Developers are set to revive a historic bachelor’s club inside a former funeral home, having transformed its former chapel into an upmarket cocktail bar.


The home of the original Owl Club in Tuscon Arizona, built in 1902

Bring Funeral Home in Tuscon, Arizona, opened in 1928 at the Scott’s building in downtown Tuscon, ushering thousands of bodies in, and out, of its doors before relocating in 2014.

Now, the somewhat macabre setting is set to get a facelift, after $2 million was invested in the building by developers planning to reopen it as an upmarket cocktail bar, retail space and arts centre, as reported by Tuscon.com.

The building is set to reopen next month and will house the Owls Club, a cocktail bar set to be headed up by bartender Bryan Eichhorst.

The concept is based on the original Owls Club, which was formed in 1886 by 13 prosperous Tucson bachelors, serving well-heeled bachelors working at the Tucson outpost of the Southern Pacific Railroad.

The newly revamped Owls Club will be located in the Bring Funeral Home’s former chapel, and will feature tables made from its original pews.

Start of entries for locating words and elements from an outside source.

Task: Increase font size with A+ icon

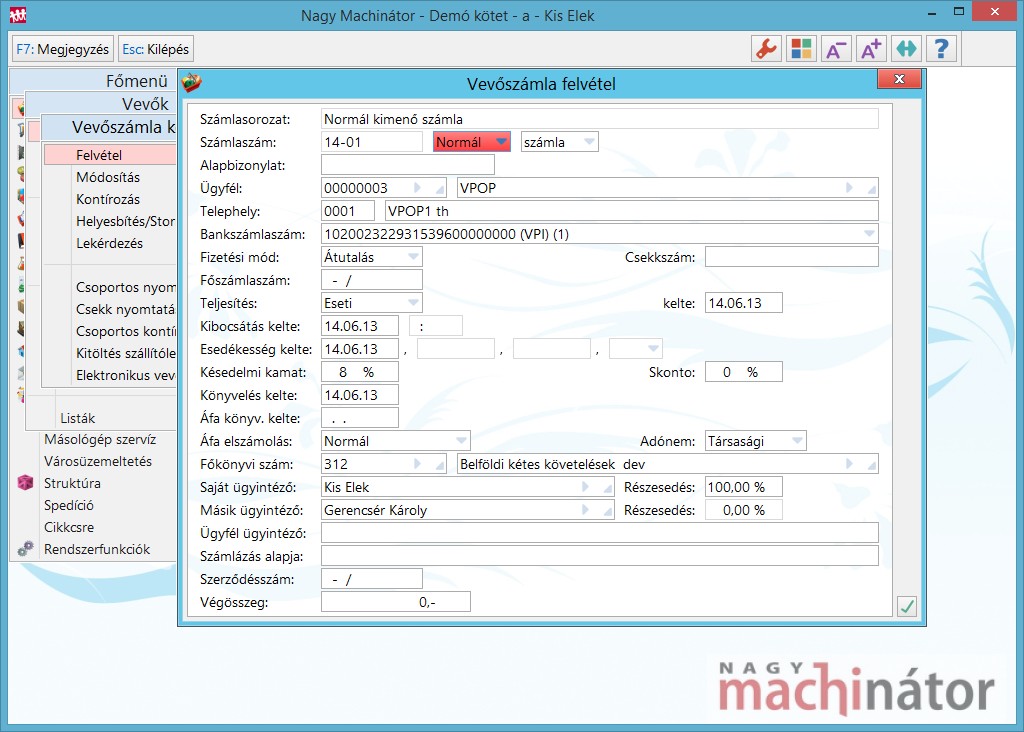Action: [x=871, y=48]
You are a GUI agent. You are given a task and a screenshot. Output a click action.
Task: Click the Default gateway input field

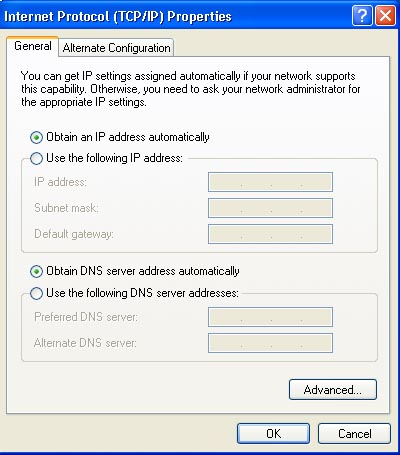click(x=270, y=234)
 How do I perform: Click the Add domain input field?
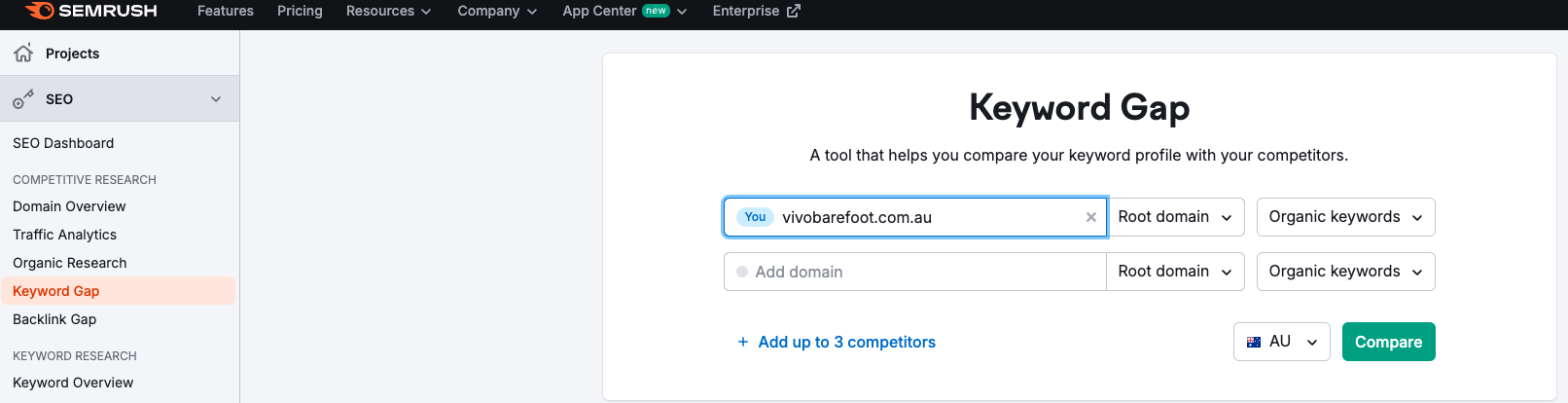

Of what the bar will bring to the area co-owner Patricia Schwabe said, somewhat ironically: “We do have in downtown some areas that are dead areas”, adding that now the area “will be alive, and it will have a presence.”

The Owls Club will feature a list of “complex” cocktails, a selection of Old World wines and eight beer taps alongside a 100-strong whiskey list that will include everything from Buffalo Trace Benchmark bourbon at $2 a shot to a 34-year old Port Ellen single malt at $6,000 a bottle.

The bar joins a growing list of bars in London that have unusual former uses, including public lavatories (Cellar Door), disused air raid shelters (Cahoots) and a multi-storey car parks (Frank’s Café).

This isn’t the first time that the world of wine and spirits has collided with the funeral industry. In 2014 a funeral parlour in Florida opened an on-site wine cellar in order to offer mourners “a different way to grieve”, offering wine tastings during its services.